In deze bespreking zal ik zo dicht mogelijk bij het werk van de hematoloog – die ook dichter was – blijven. Als hematoloog schreef Vroman het eerlijke, boeiende en leesbare boek Bloed (Amsterdam, 1968), waarin hij op een fascinerende manier het stollingsproces heeft beschreven. Zonder dat stollingsproces, zowel in letterlijke als figuurlijke zin, had ik nooit een persoonlijke canon kunnen samenstellen. Merkwaardig genoeg gaat het citaat uit het werk van Hillenius ook voor het stollingsproces op. In Vromans nieuwe bundel heeft Mirjam van Hengel ‘de mooiste gedichten over het leven in en rondom ons’ verzameld. De schrijfster is vertrouwd met de wereld en het werk van Vroman, ze publiceerde in 2014 Hoe mooi alles, een boek over Leo en Tineke Vroman. In de inleiding stelt Van Hengel dat Vroman alles als een wonder heeft ervaren. Voor de dichter was niets vanzelfsprekend, tenzij misschien de wind die in vele gedichten als natuurkracht en boodschapper aanwezig is. In zijn gedichten is de natuur nooit een metafoor, want volgens Vroman is ‘natuur het enige waar we echt iets over kunnen zeggen.’ (11)

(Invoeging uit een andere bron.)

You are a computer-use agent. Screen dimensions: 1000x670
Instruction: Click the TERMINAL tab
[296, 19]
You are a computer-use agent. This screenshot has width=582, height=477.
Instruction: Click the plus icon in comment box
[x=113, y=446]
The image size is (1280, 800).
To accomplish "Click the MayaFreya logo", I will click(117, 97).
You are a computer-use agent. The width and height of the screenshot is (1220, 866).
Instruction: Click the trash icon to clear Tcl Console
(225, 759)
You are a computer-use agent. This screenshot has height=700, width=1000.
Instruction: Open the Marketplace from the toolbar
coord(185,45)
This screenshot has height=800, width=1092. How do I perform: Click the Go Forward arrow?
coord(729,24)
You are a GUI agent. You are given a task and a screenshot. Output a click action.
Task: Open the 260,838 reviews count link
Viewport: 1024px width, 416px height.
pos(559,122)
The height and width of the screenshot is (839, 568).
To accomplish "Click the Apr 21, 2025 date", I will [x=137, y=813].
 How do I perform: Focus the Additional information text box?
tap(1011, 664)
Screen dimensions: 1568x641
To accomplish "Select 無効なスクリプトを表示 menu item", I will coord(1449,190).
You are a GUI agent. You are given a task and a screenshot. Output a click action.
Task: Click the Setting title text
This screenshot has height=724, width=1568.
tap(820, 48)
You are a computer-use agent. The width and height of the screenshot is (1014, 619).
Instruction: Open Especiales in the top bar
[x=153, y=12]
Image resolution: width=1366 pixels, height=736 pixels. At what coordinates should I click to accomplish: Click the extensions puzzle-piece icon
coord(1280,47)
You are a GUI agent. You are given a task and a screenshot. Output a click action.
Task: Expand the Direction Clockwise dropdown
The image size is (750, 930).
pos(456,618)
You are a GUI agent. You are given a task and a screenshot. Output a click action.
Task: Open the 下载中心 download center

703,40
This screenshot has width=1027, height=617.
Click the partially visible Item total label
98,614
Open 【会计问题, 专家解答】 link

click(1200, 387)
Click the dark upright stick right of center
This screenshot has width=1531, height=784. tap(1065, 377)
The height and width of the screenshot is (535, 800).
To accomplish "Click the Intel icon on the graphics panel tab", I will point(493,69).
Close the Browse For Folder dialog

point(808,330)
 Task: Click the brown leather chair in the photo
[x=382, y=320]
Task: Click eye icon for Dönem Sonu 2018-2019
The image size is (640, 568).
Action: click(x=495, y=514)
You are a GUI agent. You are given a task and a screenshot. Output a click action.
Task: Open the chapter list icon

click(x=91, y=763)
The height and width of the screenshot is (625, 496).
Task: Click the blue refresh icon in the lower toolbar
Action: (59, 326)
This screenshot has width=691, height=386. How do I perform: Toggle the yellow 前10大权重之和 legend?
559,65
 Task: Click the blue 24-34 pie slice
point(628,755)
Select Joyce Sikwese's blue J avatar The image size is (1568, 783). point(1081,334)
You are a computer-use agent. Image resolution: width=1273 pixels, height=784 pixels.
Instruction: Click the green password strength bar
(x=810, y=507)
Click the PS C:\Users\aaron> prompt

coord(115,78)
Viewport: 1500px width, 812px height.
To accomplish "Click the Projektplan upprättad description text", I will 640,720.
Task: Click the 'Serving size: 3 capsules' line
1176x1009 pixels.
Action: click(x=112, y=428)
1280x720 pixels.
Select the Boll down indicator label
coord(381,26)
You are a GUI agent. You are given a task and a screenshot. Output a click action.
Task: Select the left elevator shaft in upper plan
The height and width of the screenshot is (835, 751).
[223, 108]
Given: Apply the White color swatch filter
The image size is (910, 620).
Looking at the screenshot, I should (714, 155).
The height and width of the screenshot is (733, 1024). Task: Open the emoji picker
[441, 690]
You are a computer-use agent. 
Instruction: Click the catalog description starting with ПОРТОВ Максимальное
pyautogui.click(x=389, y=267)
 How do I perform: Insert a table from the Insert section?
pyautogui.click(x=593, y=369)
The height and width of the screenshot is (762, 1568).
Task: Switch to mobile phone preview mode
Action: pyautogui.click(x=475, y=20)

Het lijkt erop dat de dichter het bestaan van cultuur negeert, want ‘de rest van wat ons beheerst en omringt bestaat niet echt.’ (11) Wie alles vanuit een biologische invalshoek bekijkt, kan cultuur vervangen door het begrip ethologie, en precies die connotatie heeft Vroman opgeroepen in het gedicht ‘Wieltjes en wieltjes’: ‘en toch is alles wat we doen natuur / het hopeloos verdwalen in de mode / het elektrisch flitsend kunsthoutvuur / het gek begraven van gewone doden.’(142) De titel verwijst evenwel naar een voorwerp dat bij uitstek past in een cultuurhistorische benadering van het verleden: een wiel. Ook dieren maken gebruik van (onveranderlijke) rituelen – baltsen verloopt op een stereotiepe manier – en hebben oog voor vast verankerde esthetische effecten zoals de grootte van een gewei. Precies daarover gaat het sprookje Het lelijke eendje van Hans Christian Andersen. De rituelen en de esthetiek staan in het teken van de natuur, in casu de voortplanting en het overleven van de soort. De Engelse bioloog Desmond Morris (1928) heeft op een gelijkaardige manier beschreven hoe mensen er op bepaalde tijdstippen alles aan doen om lichamelijk op te vallen. Daarbij maken ze gebruik van hun culturele bagage, en die valt niet samen met wat ethologen als natuur definiëren. Wanneer in de lente vinken hun levensblijheid verkondigen, doen ze dat volgens een vast klankpatroon, mensen maken gebruik van zeer uiteenlopende codes en signalen. De hoofse liefde vereiste een andere woordenschat dan de sms-liefdestaal van de jongeren van vandaag. Wanneer een bever een burcht bouwt, doet hij dat altijd volgens hetzelfde patroon. Mensen bouwen huizen waarin heel verschillende architecturale visies tot uiting komen. Bij Vroman is de poëzie vooral op het leven gericht, maar ‘er waart veel dood, sterven en vergankelijkheid door zijn werk.’ (12)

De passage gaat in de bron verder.